**取り組む課題:** 提示された文章のうち、「最初に見たのはユニ・ホン・シ」から「ゃないなと思い知らされます。」に至るまでの部分をすべて、一字一句変えずに引用しなさい。

──────── 提示された文章 ────────

そんなタイトルと概要を知り、これは行くしかない!と、「自称:語学オタク」の私は東京都現代美術館に足を運びました。

”正しい”発音

  最初に見たのはユニ・ホン・シャープさんの映像。子どもにフランス語の発音を教えてもらっていました。

「正しいフランス語で発音できなくてどうするの!」と叱られた

というユニ・ホン・シャープさん。私は、中文の発音が上手くできなくて何度も直されたことを思い出しました。幸いにも私の場合叱られてはいませんし、発音の間違いは笑いの種になることも多く、ネガティブな経験はあまりありません。それでも、自分ではちゃんと発音しているつもりなのに「違う」と言われるのは結構クるものがあります。学べば学ぶほど、自分の発音は合ってはいるけどネイティブの発音じゃないなと思い知らされます。

──────── 提供資料 ────────

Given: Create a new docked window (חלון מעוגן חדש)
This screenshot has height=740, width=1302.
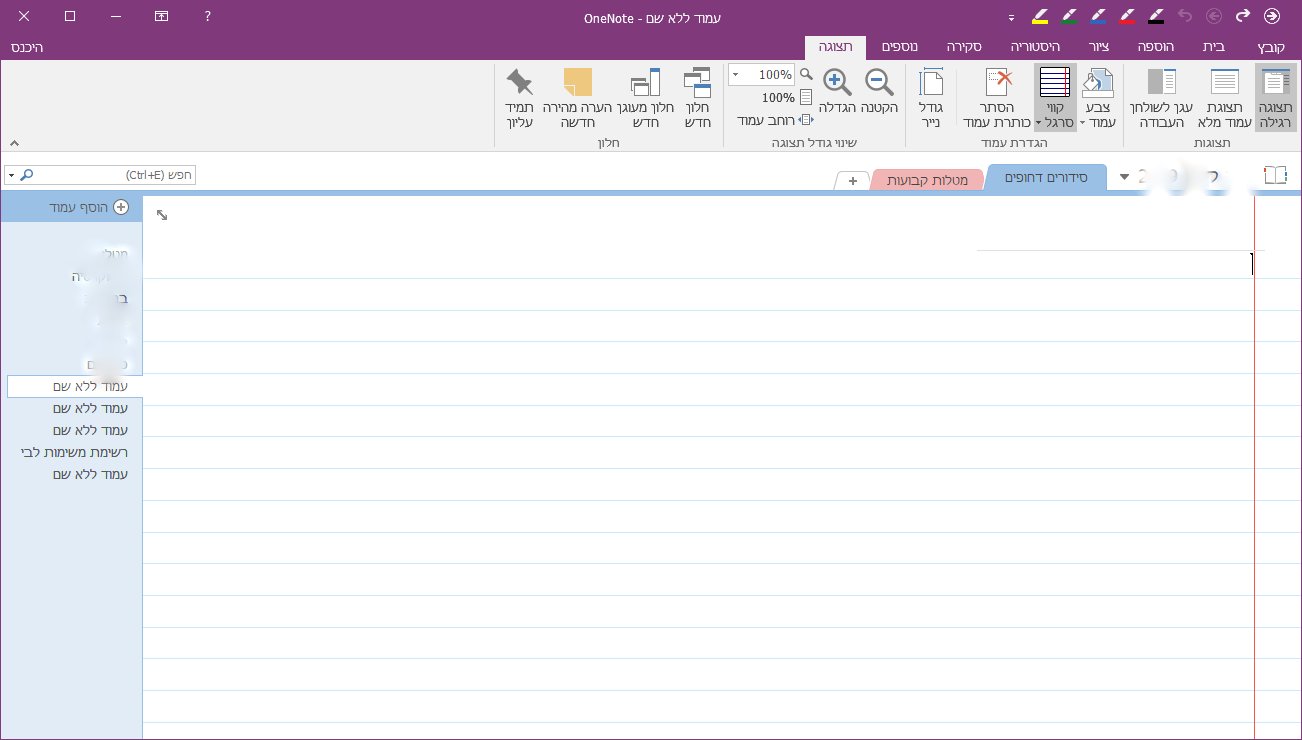Looking at the screenshot, I should [643, 95].
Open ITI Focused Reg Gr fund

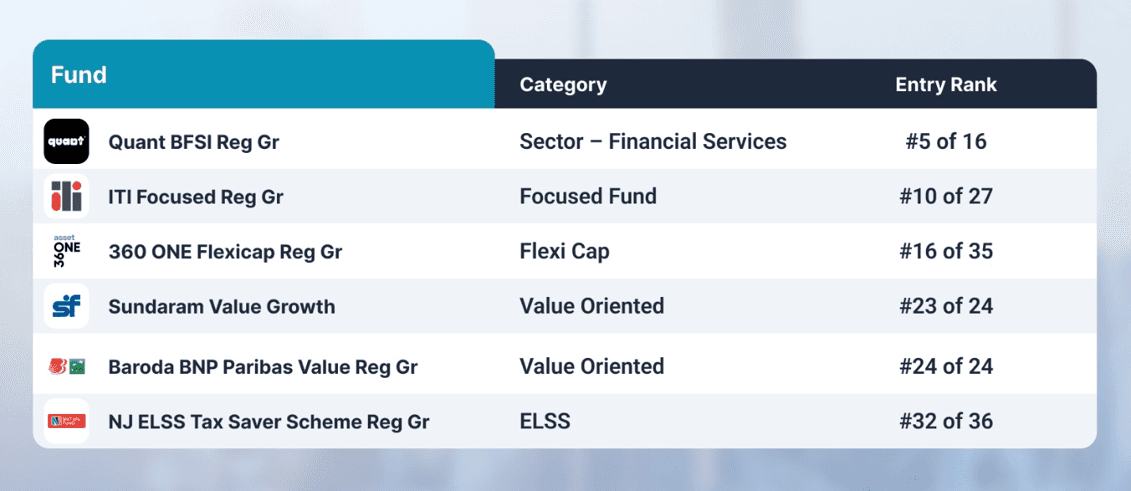pyautogui.click(x=195, y=197)
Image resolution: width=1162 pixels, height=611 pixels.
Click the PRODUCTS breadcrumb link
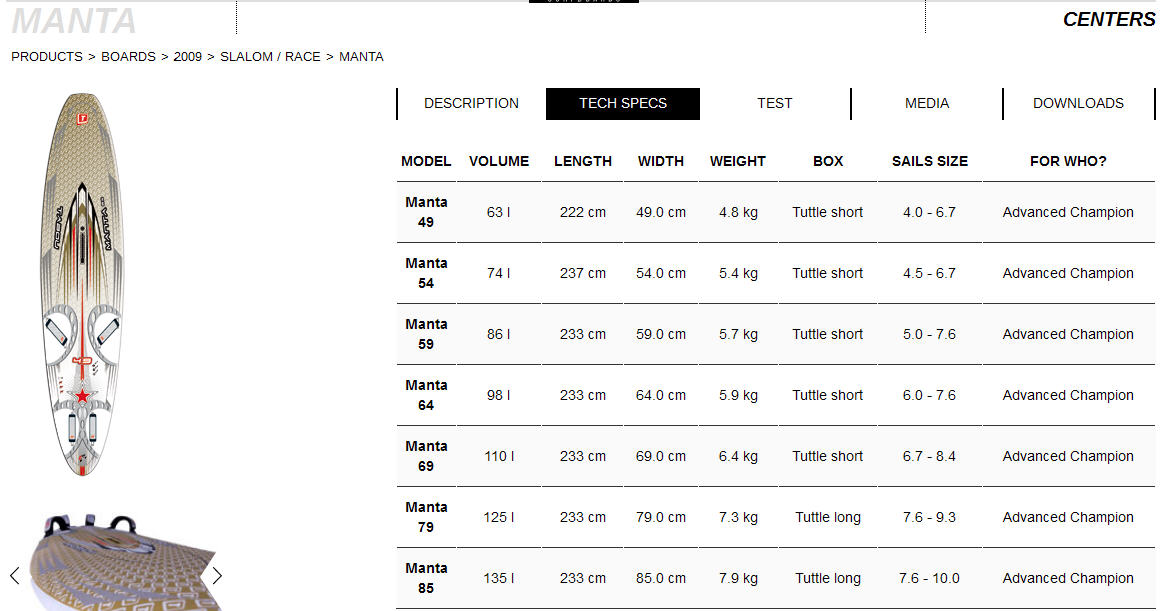pos(47,57)
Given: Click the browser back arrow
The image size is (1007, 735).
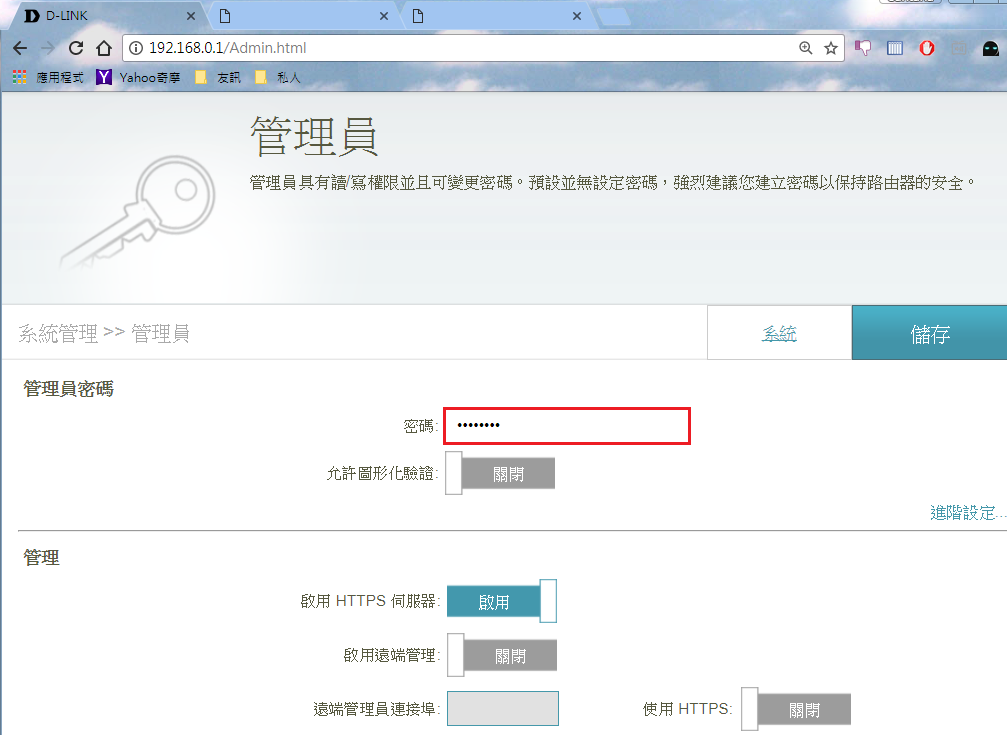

────────

**最終結果:**
最初に見たのはユニ・ホン・シャープさんの映像。子どもにフランス語の発音を教えてもらっていました。

「正しいフランス語で発音できなくてどうするの!」と叱られた

というユニ・ホン・シャープさん。私は、中文の発音が上手くできなくて何度も直されたことを思い出しました。幸いにも私の場合叱られてはいませんし、発音の間違いは笑いの種になることも多く、ネガティブな経験はあまりありません。それでも、自分ではちゃんと発音しているつもりなのに「違う」と言われるのは結構クるものがあります。学べば学ぶほど、自分の発音は合ってはいるけどネイティブの発音じゃないなと思い知らされます。